### Page excerpt:

The plot structure in our film is dictated by its task: to reveal the dialectic of the personality, to study the life of the human spirit. I think that the literary and theatrical principle of organizing the material as a plot has nothing in common with the particular nature of the cinema. Any director knows how many sections of a film are emotionally empty. They exist only to explain the circumstances of the action to the viewer. We underestimate the power of the screen image’s emotional charge. In cinema it is necessary not to explain, but to act upon the viewer’s feelings, and the emotion that is awoken is what provokes thought.
Of course, Tarkovsky received many philosophical influences in his life, not only from Florensky or other thinkers of the Silver Age. For example, he was apparently fascinated by a Western European thinker such as Rudolf Steiner. Still, he was basically a Russian philosopher in his own right, one in a great tradition from Dostoyevsky, Solovyov and Berdiayev.

### Work request 1:
Answer these questions from the passage on Tarkovsky and cinema:
(a) What is the only purpose of the emotionally empty sections of a film?
(b) Which Western European thinker was Tarkovsky apparently fascinated by?
(c) Which three names mark the great tradition to which Tarkovsky belonged as a Russian philosopher?
### Work request 2:
Please carry on the passage on Tarkovsky and cinema, picking up after its final sentence.

### Given information:
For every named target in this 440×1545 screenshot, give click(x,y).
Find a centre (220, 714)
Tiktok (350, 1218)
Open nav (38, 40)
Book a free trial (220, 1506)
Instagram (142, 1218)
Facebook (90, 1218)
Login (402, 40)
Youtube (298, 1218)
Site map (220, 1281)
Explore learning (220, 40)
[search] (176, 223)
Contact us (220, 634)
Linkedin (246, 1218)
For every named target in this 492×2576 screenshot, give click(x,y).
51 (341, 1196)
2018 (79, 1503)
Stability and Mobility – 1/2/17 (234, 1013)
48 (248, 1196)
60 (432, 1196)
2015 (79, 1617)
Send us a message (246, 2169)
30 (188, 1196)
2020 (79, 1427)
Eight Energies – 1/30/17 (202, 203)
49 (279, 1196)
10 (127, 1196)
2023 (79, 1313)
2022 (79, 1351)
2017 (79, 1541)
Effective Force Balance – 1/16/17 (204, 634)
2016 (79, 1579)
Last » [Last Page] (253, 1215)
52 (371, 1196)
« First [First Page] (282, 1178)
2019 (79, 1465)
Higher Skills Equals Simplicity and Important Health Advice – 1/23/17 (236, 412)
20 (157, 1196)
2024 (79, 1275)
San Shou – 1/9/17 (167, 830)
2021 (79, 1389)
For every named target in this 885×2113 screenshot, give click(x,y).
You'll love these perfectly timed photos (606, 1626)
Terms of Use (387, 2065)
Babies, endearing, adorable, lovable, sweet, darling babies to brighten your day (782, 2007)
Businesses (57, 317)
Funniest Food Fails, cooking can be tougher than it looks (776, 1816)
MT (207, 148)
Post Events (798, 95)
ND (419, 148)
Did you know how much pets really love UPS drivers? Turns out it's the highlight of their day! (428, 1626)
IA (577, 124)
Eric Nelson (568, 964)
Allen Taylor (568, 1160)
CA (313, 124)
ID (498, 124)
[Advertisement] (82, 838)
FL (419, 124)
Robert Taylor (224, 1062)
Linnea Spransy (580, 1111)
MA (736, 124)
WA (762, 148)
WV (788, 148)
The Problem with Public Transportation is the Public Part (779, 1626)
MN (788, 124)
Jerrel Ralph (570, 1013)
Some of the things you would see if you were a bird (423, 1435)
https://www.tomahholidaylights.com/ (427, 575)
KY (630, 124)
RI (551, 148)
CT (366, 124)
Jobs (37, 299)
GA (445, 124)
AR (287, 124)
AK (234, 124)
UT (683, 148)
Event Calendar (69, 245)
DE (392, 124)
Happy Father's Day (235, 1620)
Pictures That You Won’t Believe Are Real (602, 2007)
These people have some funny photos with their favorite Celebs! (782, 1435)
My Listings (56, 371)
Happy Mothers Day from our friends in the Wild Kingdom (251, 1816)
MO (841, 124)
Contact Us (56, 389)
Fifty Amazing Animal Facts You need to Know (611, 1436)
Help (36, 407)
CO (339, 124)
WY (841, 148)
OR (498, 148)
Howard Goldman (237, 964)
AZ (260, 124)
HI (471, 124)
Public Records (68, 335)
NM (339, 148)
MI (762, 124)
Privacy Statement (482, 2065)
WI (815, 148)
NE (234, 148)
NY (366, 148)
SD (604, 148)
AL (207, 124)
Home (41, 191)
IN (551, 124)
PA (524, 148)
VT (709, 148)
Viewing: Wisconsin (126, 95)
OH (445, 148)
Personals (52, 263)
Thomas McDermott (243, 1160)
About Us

### Written answer 1:
(a) They exist only to explain the circumstances of the action to the viewer.
(b) Rudolf Steiner.
(c) Dostoyevsky, Solovyov and Berdiayev.

### Written answer 2:
In Sculpting in Time he emphasises the importance of belonging to a tradition:
In all my pictures the theme of roots was always of great importance: links with family house, childhood, country, Earth. I always felt it important to establish that I myself belong to a particular tradition, culture, circle of people or ideas.
Of great significance to me are those traditions in Russian culture which have their beginnings in the work of Dostoievsky. Their development in modern Russia is patently incomplete; in fact they tend to be looked down upon or even ignored altogether. There are several reasons for this: first their total incompatibility with materialism, and then the fact that the spiritual crisis experienced by all of Dostoievsky’s characters (which was the inspiration of his works and that of his followers) is also viewed with misgiving. Why is this state of ‘spiritual crisis’ so feared in contemporary Russia?
Tarkovsky was bold enough to challenge this spiritual crisis and to go in the footsteps of Russian philosophy along the tradition of Dostoyevsky.
In a passage in Sculpting in Time he uses a quotation from Dostoyevsky’s The Possessed to highlight the apocalyptic dimension of time (and indeed “imprinted time” – time under a seal). It’s a dialogue where Stavrogin mentions that the angel of the Apocalypse swears that there will be no more time. Kirillov replies by saying that there won’t be any time when man has achieved happiness because it won’t be needed. And he adds: “Time isn’t a thing, it’s an idea. It’ll die out in the mind”.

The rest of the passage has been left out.